CÔTE-DES-NEIGES - Manu Militari a remporté le prix Félix à l’Autre Gala de l’ADISQ pour l’album de l’année dans la catégorie hip-hop pour Marée humaine et ce, pour un deuxième disque consécutif.
En 2010, l’artiste issu de Côte-des-Neiges avait remporté ce prix pour Crime d’honneur.
Grâce aussi à sa belle plume, le rappeur a acquis une certaine notoriété avec ses chansons à textes au cours des dernières années, mais cela s’est fait au prix d’un travail très fort. Manu Militari a fait plus de 150 spectacles et vendu 40 000 albums, ce qui lui a ouvert tout grand les portes à l’Olympia avec un groupe de musiciens du groupe H’Sao venus du Tchad. Il est devenu du coup le tout premier artiste hip-hop québécois à donner un spectacle dans cette salle qui accueille les plus grands talents de la scène musicale.
Dans cette interview au Caravane Café, rue Lacombe, il s’exprime d’une voix posée légèrement gutturale avec un séduisant vibrato. Manu Militari, dans la trentaine, dégage un air sérieux et réfléchi, une certaine hésitation qui offrent un contraste étonnant à l’image stéréotypée d’artistes au style dansant qu’on peut avoir du milieu.

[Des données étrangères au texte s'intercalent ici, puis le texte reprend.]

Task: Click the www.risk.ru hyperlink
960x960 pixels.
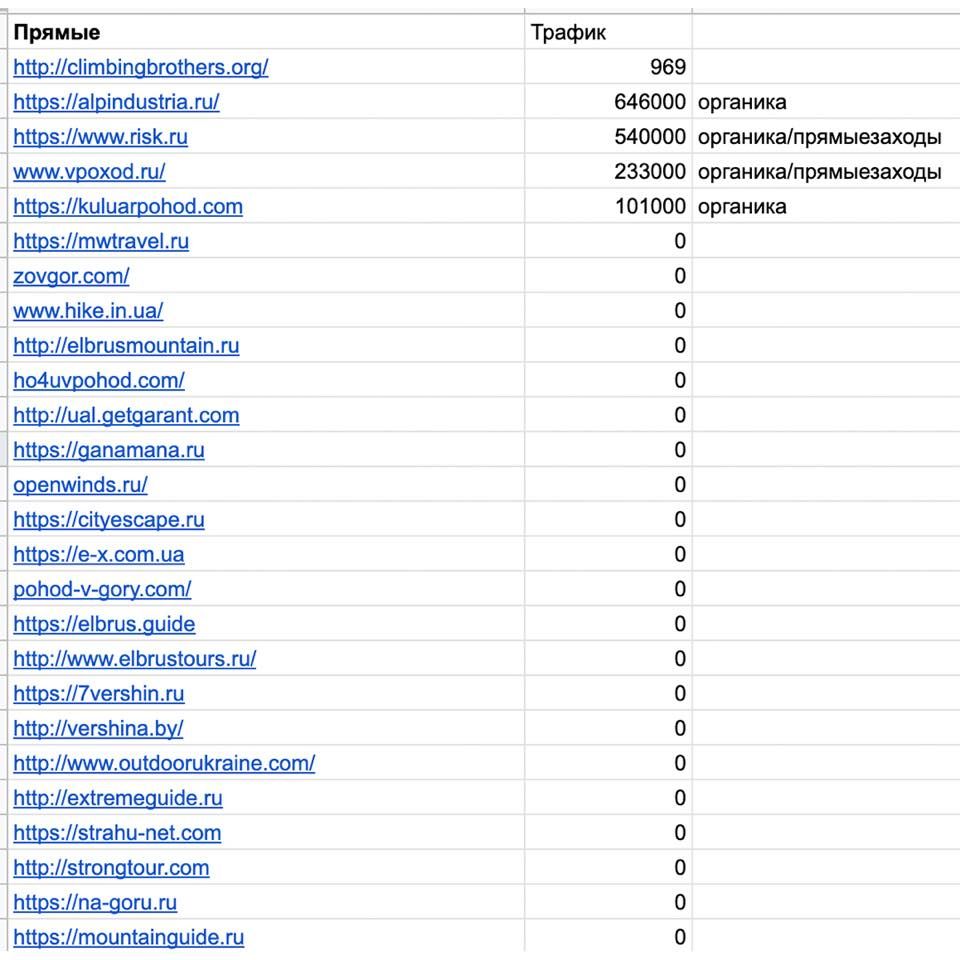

Le rappeur n’a jamais attendu l’appui des autres pour foncer. «Je ne veux pas tomber dans le vibe d’artiste pleurnichard. Tu travailles pour ce que tu veux obtenir. Il y a les gens qui n’ont pas la chance de faire des projets. Moi, je suis quelqu’un d’intelligent, de débrouillard. J’aurais pu être médecin si c’est ce que j’aurais voulu faire. Mais je n’ai
pas besoin d’appui, et je n’ai pas à me plaindre de ce qui se passe», dit-il.

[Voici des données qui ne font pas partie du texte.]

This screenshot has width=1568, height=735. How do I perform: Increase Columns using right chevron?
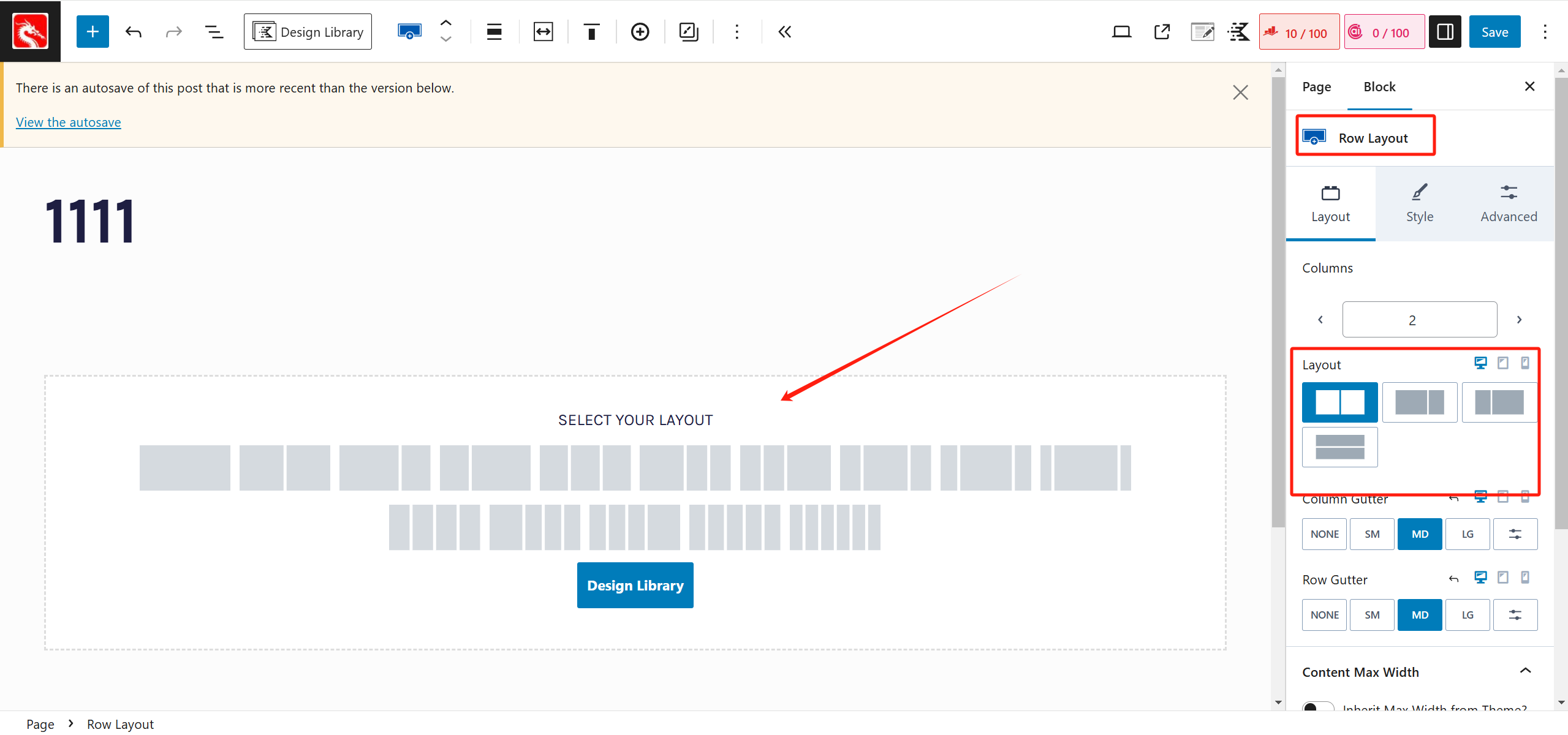(x=1519, y=319)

Il a donné des spectacles au Québec un peu partout, depuis notre dernière entrevue en janvier dernier, aux Francofolies aussi. «Dans des endroits, ça
marche mieux qu’ailleurs. À Gatineau, ça marche bien. Mais ça va avec le nombre de population. Plus il y a de monde, plus c’est le fun. Ce qui n’empêche pas d’avoir quelques petits concerts très agréables aussi», nuance-t-il.
Il a dû travailler fort pour obtenir ce Félix. «Je pense que j’ai eu un modèle qui était ma mère. Ma mère, c’est une guerrière. Peut-être pas rusée de la même façon que moi, mais c’est vraiment une guerrière. Elle ne m’a jamais pris en pitié. Quand j’avais un problème, elle me disait lève-toi, et travaille. Si tu veux quelque chose, va le chercher, parce que la vie c’est comme ça. Donc ça vient de là. Et en même temps, elle m’a donné beaucoup d’affection. Je pense qu’un enfant, un bébé ça a besoin d’affection. Ce n’est pas important d’avoir une belle maison, de manger du steak tous les jours», dit-il.

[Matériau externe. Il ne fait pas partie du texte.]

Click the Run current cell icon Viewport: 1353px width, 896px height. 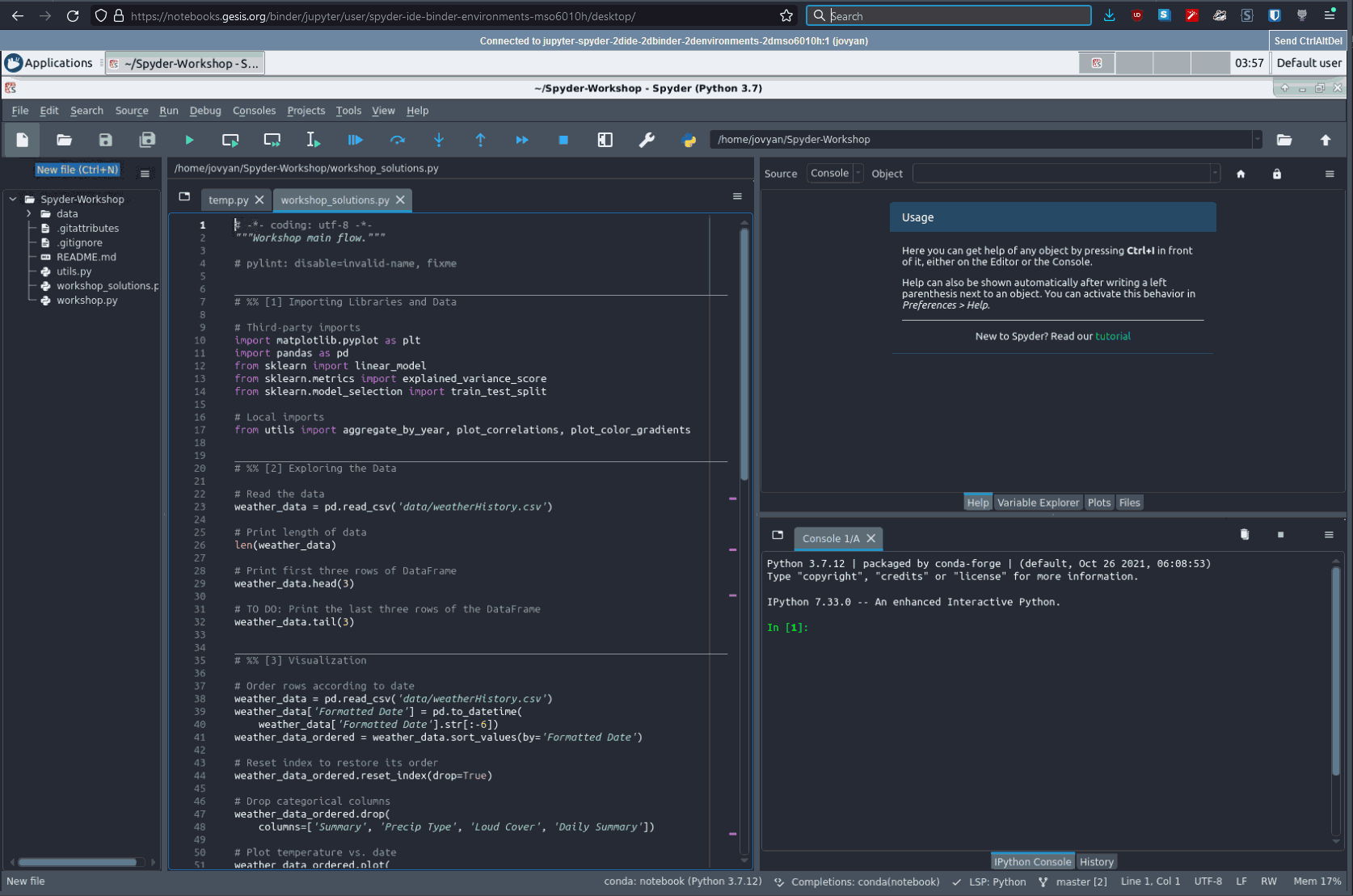point(230,140)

Il rapporte une dernière année forte d’émotions, mais il relativise son expérience et a trouvé une nouvelle force à travers les épreuves. «J’ai découvert une autre inspiration avec toute la controverse suscitée par «L’Attente» et avec une histoire que j’ai eue avec les carrés rouges. J’ai découvert la haine que tu peux recevoir. J’ai envie que les gens sachent plus clairement ce que je pense. Comme ça, il n’y a pas de quiproquo. Si mon opinion et la façon de dire des choses dérangent les gens, ils perdent leur temps à me critiquer. Je ne les critique pas. Mais je suis content de tout ce qui est arrivé, parce que ça met toutes les cartes sur table», dit-il.
«Ma vie est hyper facile si je me compare à la majorité des êtres humains sur la Terre. On vit dans l’abondance. On est assis à une table qui vaut… on ne sait pas combien. On a la chance de développer des projets. Dans 150, 160 pays, j’aurais eu la peine de mort pour ce que j’ai fait», dit-il.